Try it: In the listing that follows, how many lines contain "item"? Give the number only.

Data for review:
━━━━━━━━━━━━━━━━━━━━━━━━━━━━━━

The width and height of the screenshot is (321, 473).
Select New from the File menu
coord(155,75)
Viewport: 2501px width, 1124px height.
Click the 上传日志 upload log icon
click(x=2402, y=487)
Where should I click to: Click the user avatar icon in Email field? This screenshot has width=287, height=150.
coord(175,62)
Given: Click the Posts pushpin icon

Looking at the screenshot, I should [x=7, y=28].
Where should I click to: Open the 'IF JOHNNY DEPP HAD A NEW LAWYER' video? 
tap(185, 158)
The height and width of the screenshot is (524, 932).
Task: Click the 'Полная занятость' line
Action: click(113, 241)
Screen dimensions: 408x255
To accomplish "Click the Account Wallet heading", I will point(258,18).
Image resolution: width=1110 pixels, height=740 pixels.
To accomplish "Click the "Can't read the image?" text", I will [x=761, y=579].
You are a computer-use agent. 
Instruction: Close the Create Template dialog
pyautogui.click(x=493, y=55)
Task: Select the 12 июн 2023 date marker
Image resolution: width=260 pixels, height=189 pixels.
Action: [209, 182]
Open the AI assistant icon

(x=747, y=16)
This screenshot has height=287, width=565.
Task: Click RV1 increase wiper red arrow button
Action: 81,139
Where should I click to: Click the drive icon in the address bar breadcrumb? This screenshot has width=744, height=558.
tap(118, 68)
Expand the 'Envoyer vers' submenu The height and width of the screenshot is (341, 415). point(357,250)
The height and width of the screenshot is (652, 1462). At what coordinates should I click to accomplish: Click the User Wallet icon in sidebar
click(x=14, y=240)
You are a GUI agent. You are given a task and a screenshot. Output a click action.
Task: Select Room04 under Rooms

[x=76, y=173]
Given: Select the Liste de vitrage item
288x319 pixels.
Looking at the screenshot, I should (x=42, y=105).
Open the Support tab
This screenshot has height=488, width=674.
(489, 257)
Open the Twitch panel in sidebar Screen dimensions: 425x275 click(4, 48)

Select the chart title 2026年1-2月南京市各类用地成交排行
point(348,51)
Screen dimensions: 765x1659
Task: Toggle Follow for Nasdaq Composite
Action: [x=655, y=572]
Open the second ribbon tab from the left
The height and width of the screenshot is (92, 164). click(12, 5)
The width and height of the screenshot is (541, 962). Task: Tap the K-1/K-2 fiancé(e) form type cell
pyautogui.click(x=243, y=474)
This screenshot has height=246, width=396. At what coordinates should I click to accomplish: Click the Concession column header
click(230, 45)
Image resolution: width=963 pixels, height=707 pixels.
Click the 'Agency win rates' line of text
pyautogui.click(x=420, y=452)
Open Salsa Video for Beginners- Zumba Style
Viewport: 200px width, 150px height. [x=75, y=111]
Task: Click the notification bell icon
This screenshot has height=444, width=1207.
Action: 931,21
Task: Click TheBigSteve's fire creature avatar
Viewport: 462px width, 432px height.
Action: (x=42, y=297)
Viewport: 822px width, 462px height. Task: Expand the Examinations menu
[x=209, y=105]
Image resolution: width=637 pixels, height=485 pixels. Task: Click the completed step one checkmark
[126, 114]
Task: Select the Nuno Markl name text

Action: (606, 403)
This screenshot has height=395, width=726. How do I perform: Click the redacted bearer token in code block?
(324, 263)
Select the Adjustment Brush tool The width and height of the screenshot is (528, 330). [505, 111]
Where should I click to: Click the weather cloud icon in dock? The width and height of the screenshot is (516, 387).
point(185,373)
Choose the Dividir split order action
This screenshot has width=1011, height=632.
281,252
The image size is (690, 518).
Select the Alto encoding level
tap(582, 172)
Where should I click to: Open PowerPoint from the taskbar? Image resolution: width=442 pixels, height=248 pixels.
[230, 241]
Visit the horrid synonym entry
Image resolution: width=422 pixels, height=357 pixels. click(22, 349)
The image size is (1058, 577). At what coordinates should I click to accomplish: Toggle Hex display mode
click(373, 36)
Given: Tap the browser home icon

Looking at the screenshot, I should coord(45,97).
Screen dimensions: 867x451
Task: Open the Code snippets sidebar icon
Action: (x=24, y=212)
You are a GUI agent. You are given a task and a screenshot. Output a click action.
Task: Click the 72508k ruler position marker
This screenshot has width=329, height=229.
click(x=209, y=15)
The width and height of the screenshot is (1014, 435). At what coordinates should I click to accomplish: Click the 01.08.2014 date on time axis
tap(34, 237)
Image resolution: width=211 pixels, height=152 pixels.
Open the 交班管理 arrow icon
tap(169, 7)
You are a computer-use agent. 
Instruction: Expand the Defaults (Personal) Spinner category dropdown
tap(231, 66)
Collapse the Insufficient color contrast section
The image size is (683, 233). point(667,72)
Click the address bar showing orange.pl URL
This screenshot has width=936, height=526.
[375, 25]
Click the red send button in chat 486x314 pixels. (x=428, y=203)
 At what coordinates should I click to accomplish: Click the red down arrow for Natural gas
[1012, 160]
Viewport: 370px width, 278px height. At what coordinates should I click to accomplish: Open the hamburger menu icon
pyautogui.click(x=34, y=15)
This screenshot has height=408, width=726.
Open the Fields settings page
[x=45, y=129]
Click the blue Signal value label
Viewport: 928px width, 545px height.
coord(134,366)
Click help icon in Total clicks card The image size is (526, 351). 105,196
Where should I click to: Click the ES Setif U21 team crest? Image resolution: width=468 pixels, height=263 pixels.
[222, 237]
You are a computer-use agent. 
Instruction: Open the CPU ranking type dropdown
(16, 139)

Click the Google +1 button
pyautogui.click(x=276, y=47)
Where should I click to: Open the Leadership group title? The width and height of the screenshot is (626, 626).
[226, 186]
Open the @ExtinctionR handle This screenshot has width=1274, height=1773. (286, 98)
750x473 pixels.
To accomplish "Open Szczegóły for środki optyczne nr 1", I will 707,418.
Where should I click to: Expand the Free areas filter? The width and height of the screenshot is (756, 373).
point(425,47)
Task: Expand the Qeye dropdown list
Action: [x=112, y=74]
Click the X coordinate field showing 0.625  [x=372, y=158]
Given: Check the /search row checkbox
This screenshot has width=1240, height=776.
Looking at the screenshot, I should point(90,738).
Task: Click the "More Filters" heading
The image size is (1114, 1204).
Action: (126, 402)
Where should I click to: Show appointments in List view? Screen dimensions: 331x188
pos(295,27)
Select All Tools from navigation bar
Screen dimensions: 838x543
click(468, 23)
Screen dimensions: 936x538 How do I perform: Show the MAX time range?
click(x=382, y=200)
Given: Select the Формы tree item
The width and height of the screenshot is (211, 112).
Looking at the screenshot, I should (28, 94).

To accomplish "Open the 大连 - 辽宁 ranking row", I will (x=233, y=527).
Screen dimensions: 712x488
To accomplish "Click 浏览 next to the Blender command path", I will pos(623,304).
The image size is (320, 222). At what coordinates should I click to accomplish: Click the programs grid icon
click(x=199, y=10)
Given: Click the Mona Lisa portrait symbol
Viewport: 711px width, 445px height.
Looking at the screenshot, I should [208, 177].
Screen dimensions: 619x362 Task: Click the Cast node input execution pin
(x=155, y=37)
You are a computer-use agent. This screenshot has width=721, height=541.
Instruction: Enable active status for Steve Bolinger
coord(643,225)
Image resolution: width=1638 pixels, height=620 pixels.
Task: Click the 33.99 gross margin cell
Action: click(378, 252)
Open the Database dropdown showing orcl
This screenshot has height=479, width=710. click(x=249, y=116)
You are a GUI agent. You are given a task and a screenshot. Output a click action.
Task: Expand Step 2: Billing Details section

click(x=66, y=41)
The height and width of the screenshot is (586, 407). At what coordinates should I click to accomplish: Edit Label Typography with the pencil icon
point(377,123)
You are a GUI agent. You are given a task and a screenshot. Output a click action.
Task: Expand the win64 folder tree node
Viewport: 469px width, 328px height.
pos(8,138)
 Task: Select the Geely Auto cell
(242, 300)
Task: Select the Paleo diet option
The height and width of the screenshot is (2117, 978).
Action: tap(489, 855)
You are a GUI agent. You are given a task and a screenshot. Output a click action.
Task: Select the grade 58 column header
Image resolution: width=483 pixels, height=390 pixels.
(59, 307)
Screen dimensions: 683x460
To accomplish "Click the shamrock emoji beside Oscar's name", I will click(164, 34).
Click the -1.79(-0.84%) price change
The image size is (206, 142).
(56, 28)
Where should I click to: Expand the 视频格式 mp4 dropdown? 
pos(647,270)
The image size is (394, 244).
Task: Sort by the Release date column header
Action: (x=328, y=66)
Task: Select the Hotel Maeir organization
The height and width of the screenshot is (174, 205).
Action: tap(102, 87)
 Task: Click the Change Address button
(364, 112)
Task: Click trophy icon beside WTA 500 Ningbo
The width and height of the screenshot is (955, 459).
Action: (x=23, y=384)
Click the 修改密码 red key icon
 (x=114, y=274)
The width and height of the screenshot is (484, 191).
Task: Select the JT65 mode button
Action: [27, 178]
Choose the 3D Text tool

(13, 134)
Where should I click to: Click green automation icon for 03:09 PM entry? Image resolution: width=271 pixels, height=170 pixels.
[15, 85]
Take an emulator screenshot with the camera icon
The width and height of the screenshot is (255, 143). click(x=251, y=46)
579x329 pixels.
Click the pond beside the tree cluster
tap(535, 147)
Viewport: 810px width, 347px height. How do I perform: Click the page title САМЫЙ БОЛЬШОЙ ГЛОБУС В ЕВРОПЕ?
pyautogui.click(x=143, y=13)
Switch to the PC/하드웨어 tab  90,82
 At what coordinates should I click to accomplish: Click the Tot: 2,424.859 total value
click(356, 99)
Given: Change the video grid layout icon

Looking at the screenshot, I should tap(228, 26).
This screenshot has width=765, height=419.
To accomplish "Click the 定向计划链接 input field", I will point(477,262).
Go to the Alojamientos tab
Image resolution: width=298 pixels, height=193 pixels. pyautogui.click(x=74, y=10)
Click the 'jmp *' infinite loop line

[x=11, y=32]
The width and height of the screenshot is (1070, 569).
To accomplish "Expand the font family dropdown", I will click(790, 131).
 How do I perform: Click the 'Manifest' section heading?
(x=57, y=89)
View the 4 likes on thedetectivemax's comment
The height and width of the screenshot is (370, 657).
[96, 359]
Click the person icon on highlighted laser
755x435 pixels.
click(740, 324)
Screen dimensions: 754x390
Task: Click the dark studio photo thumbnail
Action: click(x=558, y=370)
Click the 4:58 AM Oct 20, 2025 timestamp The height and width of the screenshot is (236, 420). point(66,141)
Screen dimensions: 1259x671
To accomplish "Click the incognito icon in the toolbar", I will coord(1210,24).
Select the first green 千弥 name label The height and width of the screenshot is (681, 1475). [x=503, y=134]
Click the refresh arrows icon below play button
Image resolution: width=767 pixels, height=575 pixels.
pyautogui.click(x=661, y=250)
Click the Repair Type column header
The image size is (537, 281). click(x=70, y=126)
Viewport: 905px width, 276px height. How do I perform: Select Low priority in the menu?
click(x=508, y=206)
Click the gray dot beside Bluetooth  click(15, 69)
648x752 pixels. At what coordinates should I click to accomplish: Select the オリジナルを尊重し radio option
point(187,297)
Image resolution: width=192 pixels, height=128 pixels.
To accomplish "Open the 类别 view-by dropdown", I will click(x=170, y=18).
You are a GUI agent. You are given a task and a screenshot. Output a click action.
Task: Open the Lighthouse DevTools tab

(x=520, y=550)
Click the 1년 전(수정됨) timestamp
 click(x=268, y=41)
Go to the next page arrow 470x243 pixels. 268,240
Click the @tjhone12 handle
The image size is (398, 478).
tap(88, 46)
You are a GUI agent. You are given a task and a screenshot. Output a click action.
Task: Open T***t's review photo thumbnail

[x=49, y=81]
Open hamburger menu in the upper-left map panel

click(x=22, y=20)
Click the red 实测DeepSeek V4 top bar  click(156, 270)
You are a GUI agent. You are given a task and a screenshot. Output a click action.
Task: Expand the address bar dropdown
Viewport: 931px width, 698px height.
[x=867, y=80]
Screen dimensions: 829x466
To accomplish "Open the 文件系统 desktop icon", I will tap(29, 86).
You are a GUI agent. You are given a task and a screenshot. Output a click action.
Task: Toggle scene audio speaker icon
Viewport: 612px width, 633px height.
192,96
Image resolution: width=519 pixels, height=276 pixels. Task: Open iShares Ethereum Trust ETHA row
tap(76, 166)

━━━━━━━━━━━━━━━━━━━━━━━━━━━━━━

Problem solution: 2